Just take a bunch of features and string them all together. Perform a standard feature extraction/selection algorithm. Get a set of features that probably outperforms all your sets.

Win.

This paper isn't interesting, really, as it just shotguns a bunch of features into an HMM and see who wins.

Fail.

Wesche - FreeDrawer

Wesche, G. and Seidel, H. 2001. FreeDrawer: a free-form sketching system on the responsive workbench. In Proceedings of the ACM Symposium on Virtual Reality Software and Technology (Baniff, Alberta, Canada, November 15 - 17, 2001). VRST '01. ACM, New York, NY, 167-174. DOI= http://doi.acm.org/10.1145/505008.505041

Summary



Electronic pen you can use to draw in 3D space. To make things simpler for their algorithm, you're restricted to spline curves. You trace out the general curve with the pen and the computer calculates the parameters of the spline. You can draw curves, modify them, connect curves together to form a network, fill in surfaces between curves. You wear wonky VR goggles to see what you're drawing.

Discussion



Tradeoff between user freedom (virtual clay) and performance--they choose performance by limiting a user's drawing style (restricted to splines). They claim this is easy because it has closed form representation, is easily transferable (just the parameters of the splines and not every voxel need to be transmitted), and computationally cheap (storing every voxel for virtual clay is expensive).

They admit you need an artistic flair and a little bit of training to get used to using the splines. Well then why not just train on a CAD system? Isn't the point to offer an intuitive interface with no need for training or restrictions? Plus, if you use CAD, you don't have to use /just/ splines, can be precise and exact, and don't have to wear wonky 3D goggles.

Poddar - Gesture Spech, Weatherman

I. Poddar, Y. Sethi, E. Ozyildiz, R. Sharma. Toward Natural Gesture/Speech HCI: A Case Study of Weather Narration. Proc.

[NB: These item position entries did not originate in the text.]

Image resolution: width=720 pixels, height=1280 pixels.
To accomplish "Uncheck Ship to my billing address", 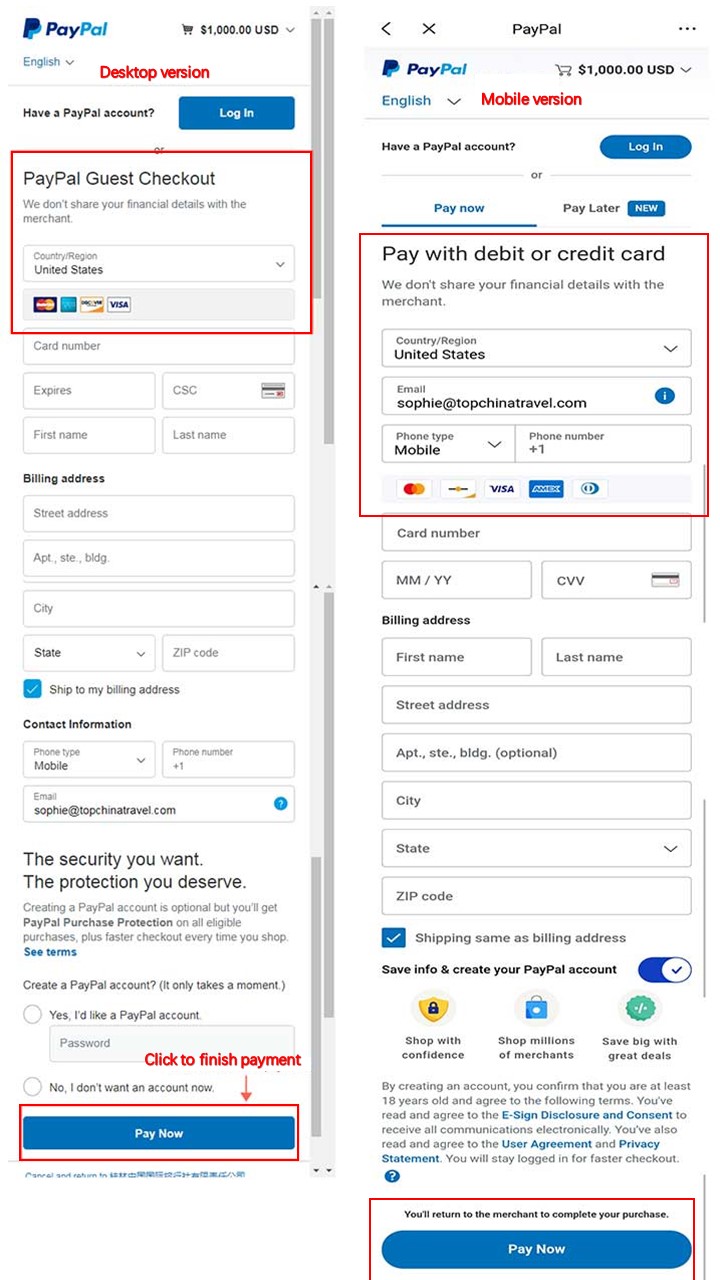I will pos(33,689).
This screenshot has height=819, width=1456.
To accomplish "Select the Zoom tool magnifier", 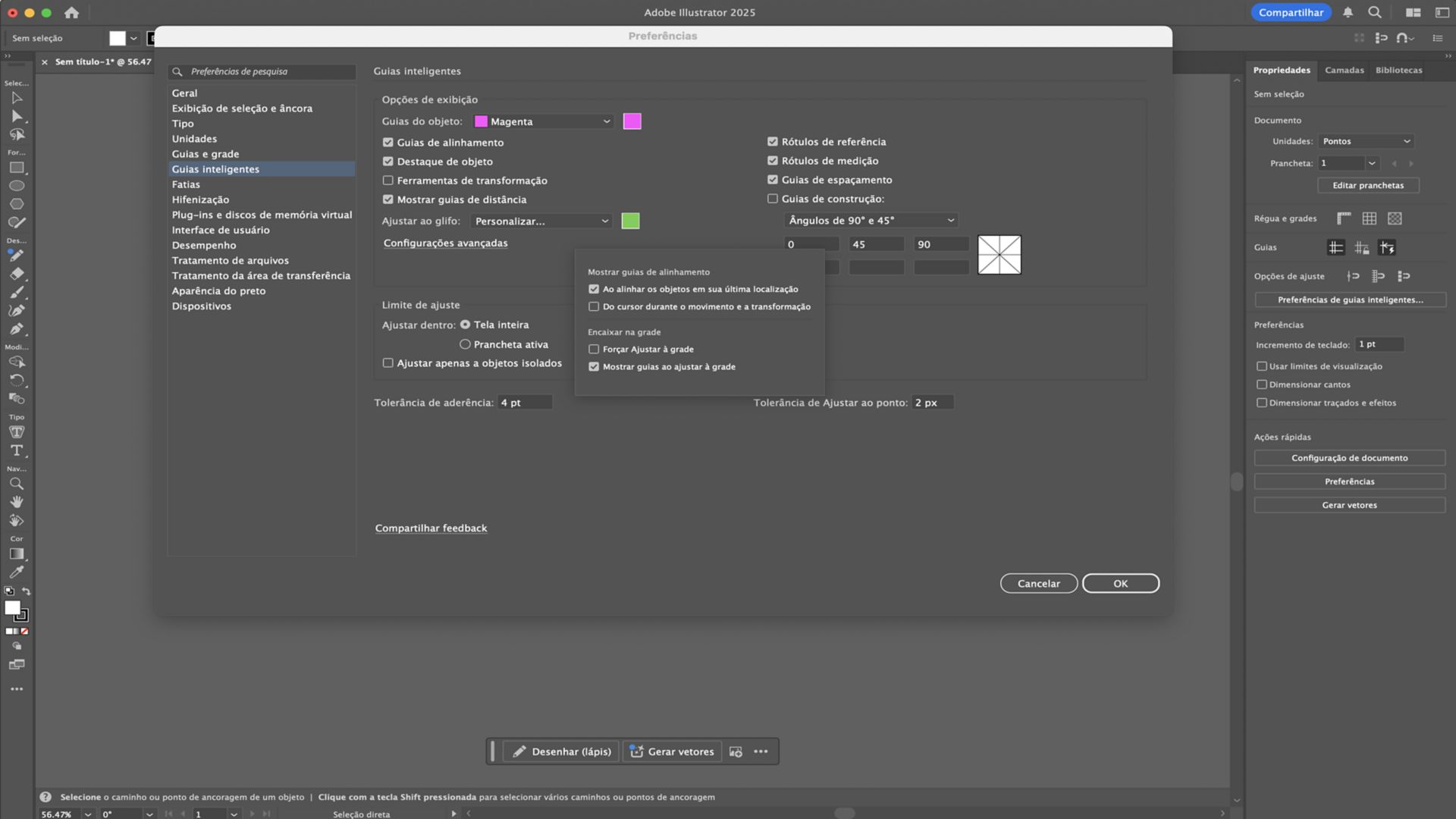I will pyautogui.click(x=16, y=484).
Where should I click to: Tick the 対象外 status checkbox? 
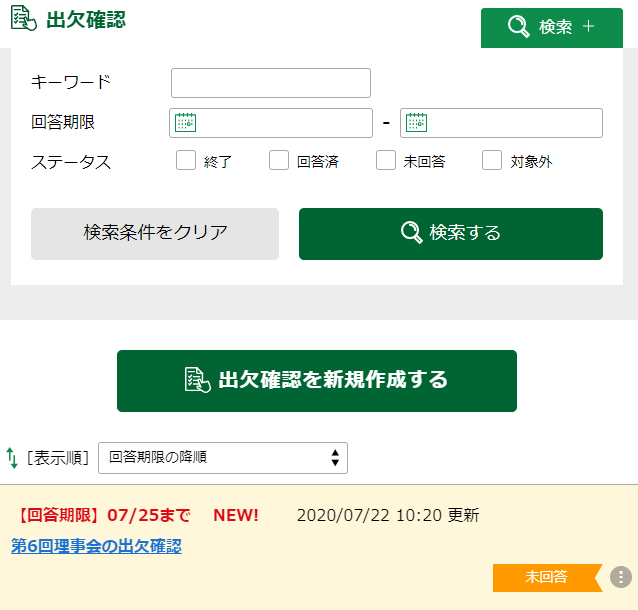pos(492,161)
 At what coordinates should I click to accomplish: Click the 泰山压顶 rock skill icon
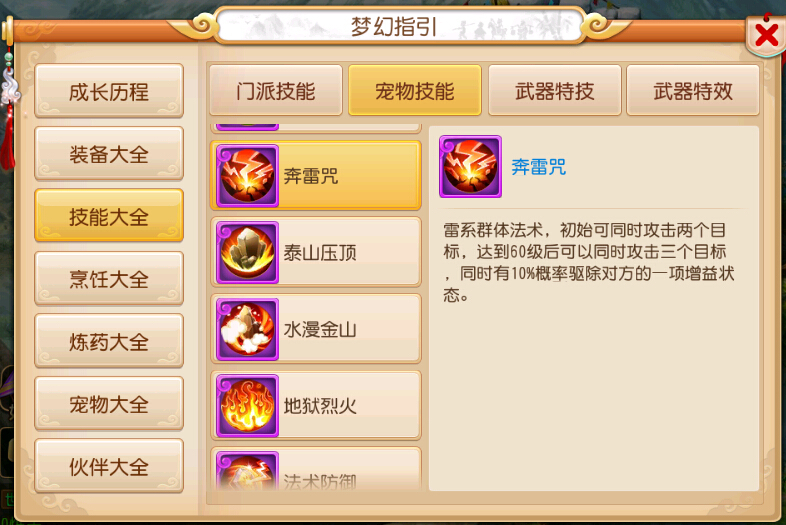247,253
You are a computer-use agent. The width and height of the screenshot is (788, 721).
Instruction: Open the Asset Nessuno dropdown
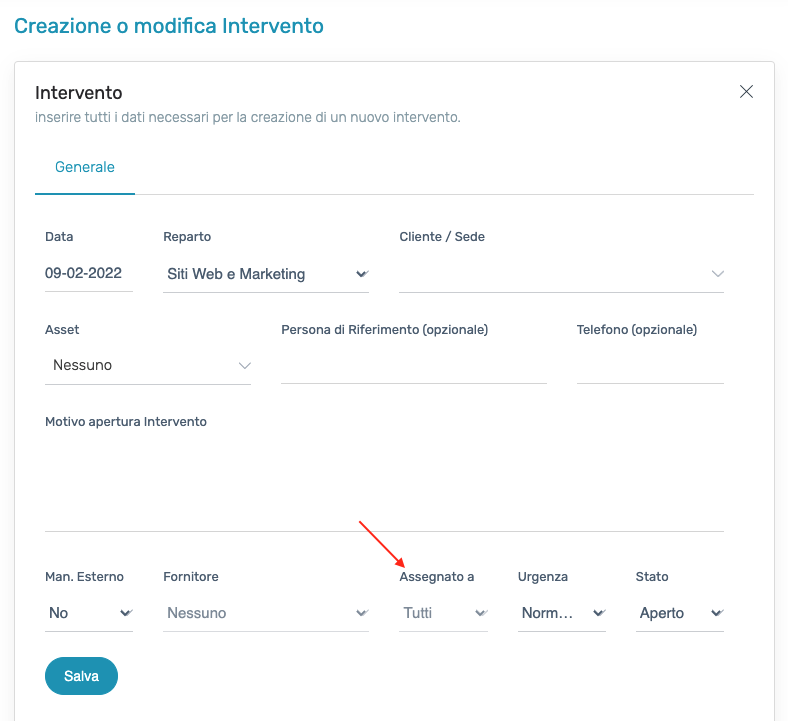pyautogui.click(x=148, y=366)
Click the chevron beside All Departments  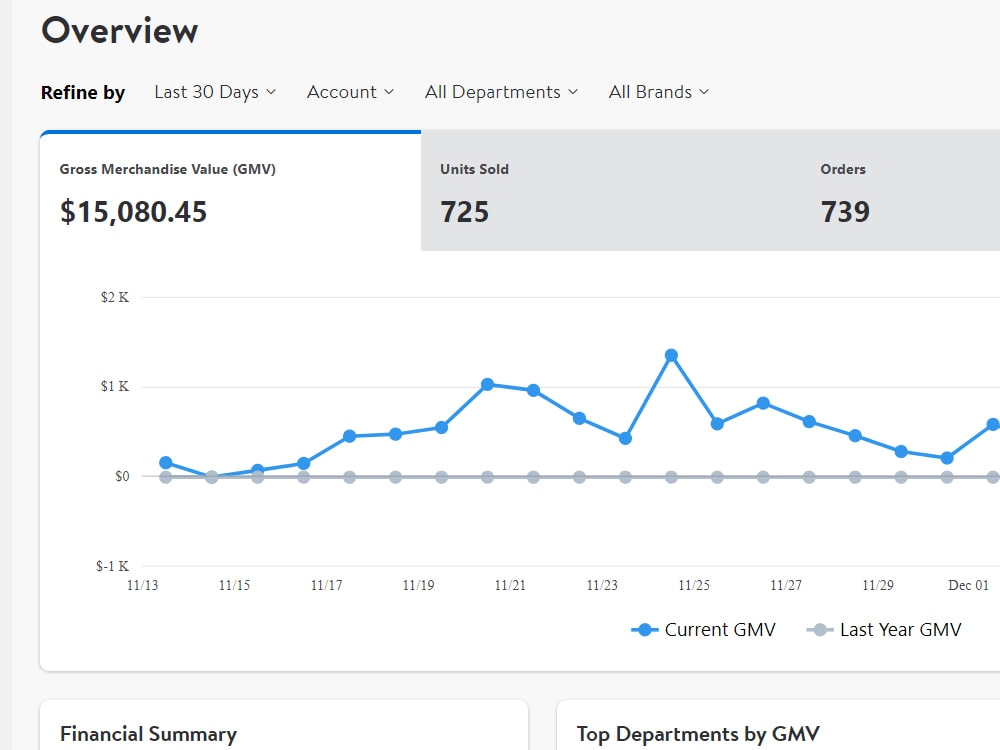(574, 92)
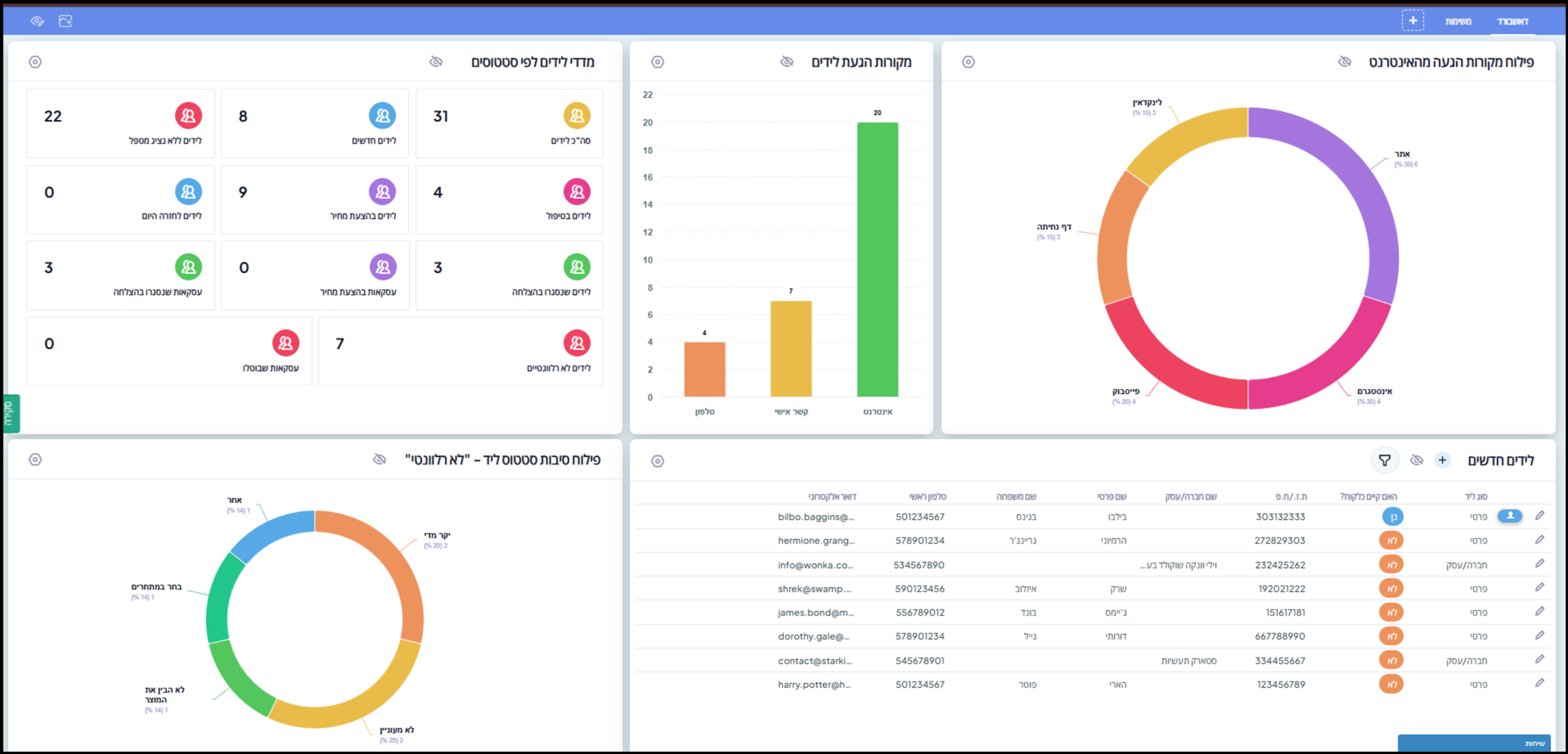The image size is (1568, 754).
Task: Click the yellow סה"כ לידים icon
Action: tap(576, 116)
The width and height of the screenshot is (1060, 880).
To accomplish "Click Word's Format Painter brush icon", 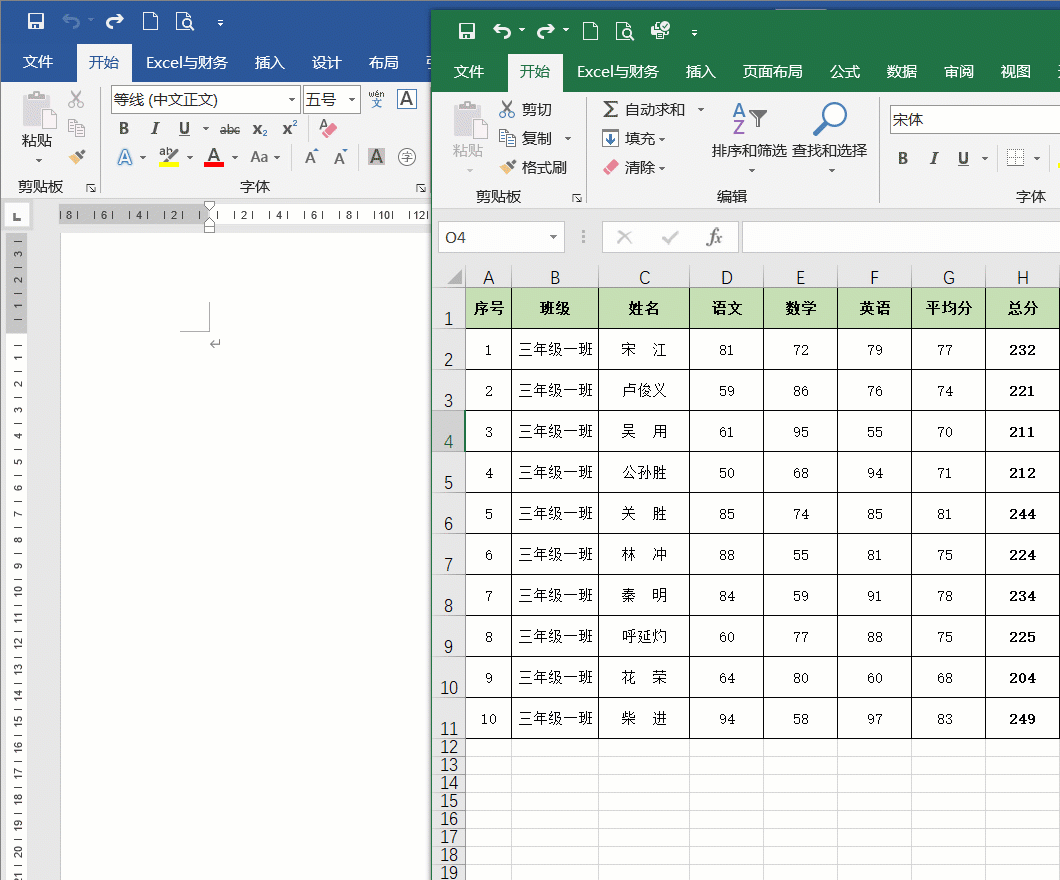I will [76, 157].
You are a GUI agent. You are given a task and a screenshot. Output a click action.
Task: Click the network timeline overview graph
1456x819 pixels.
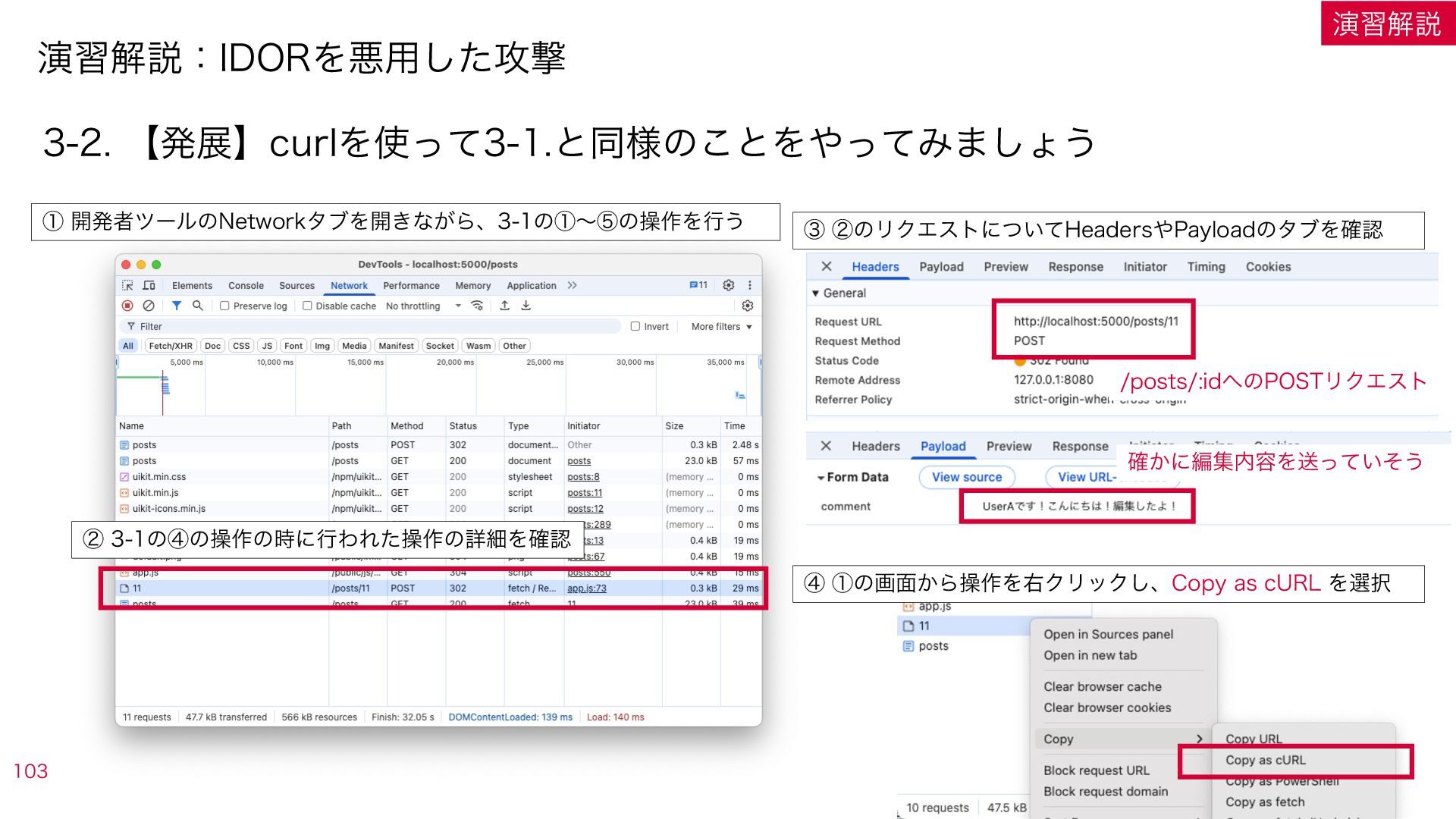point(438,385)
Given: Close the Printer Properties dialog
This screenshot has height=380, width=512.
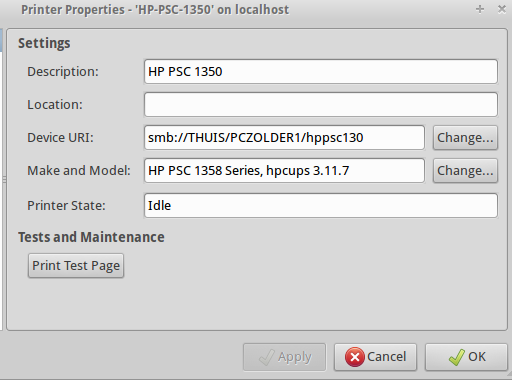Looking at the screenshot, I should coord(502,9).
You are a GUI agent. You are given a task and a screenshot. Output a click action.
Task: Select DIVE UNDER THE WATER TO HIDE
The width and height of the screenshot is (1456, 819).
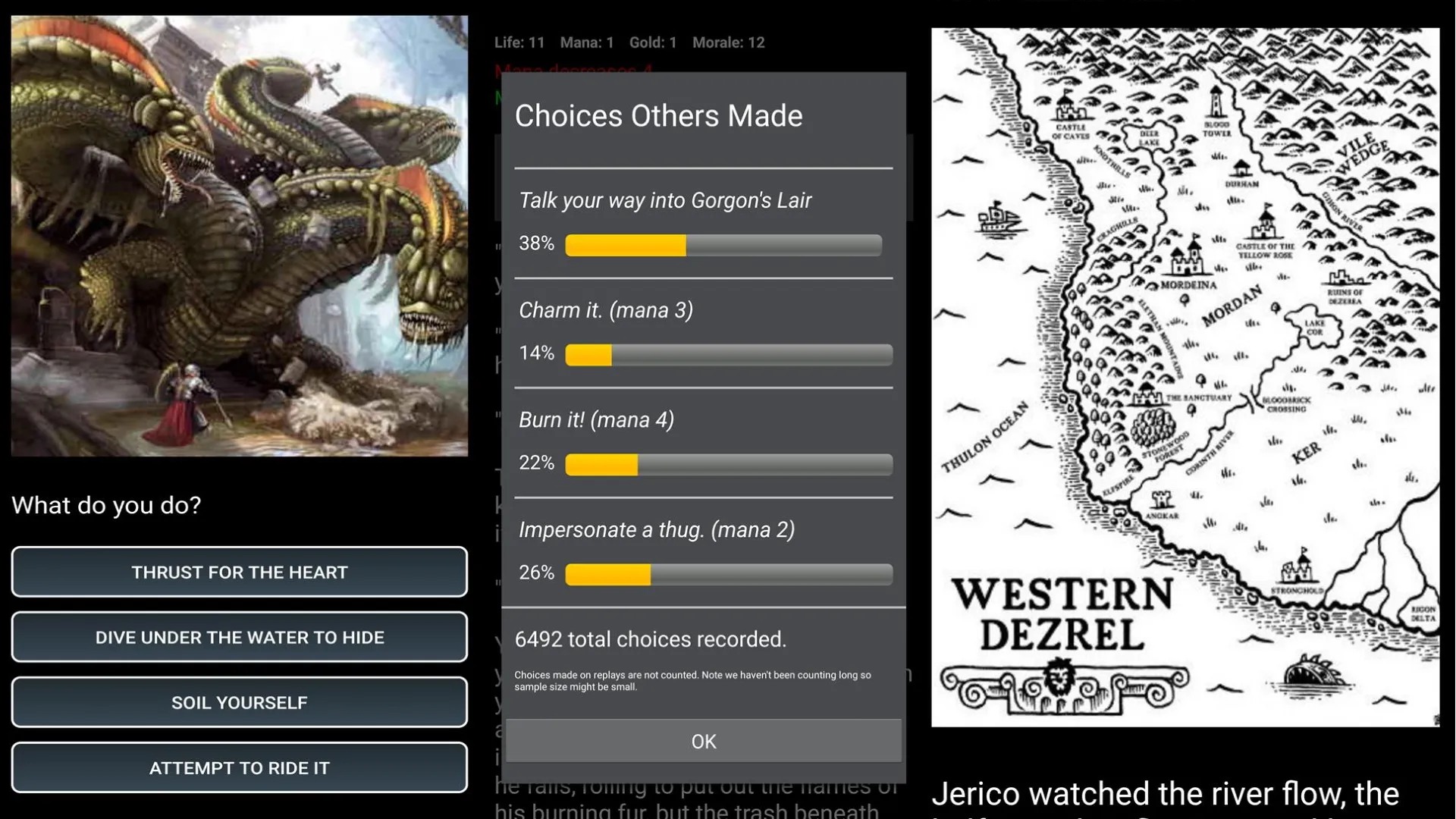239,637
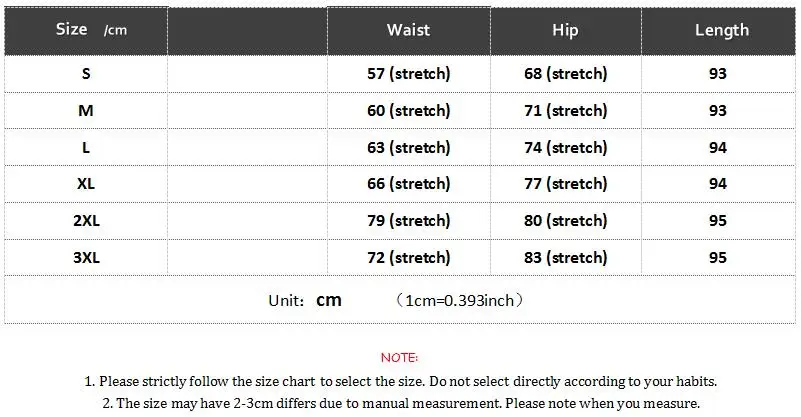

Workshops on Perceptual User Interfaces, pages 1-6, November, 1998.

Summary



Three categories of gestures: pointing, area, and contour, each with three phases: preparing, making the gesture, and retraction. Use features that measure distances/angles between the face and hands and plug into an HMM. Get 50-60% accuracy on four test sequences.

Now add speech to the gesture data. Compute co-occurrences of marker words with different gestures and use the data to help the HMM classify gestures. Accuracy goes up about 10%.

Discussion



Adding speech to gesture data improves the accuracy. This is fairly obvious, and they've shown that it does a little bit. The one thing I don't like is the manual labeling of speech data.

I wish they would have done more gestures, and their accuracies weren't great. But at least it was a fusion of contextual data.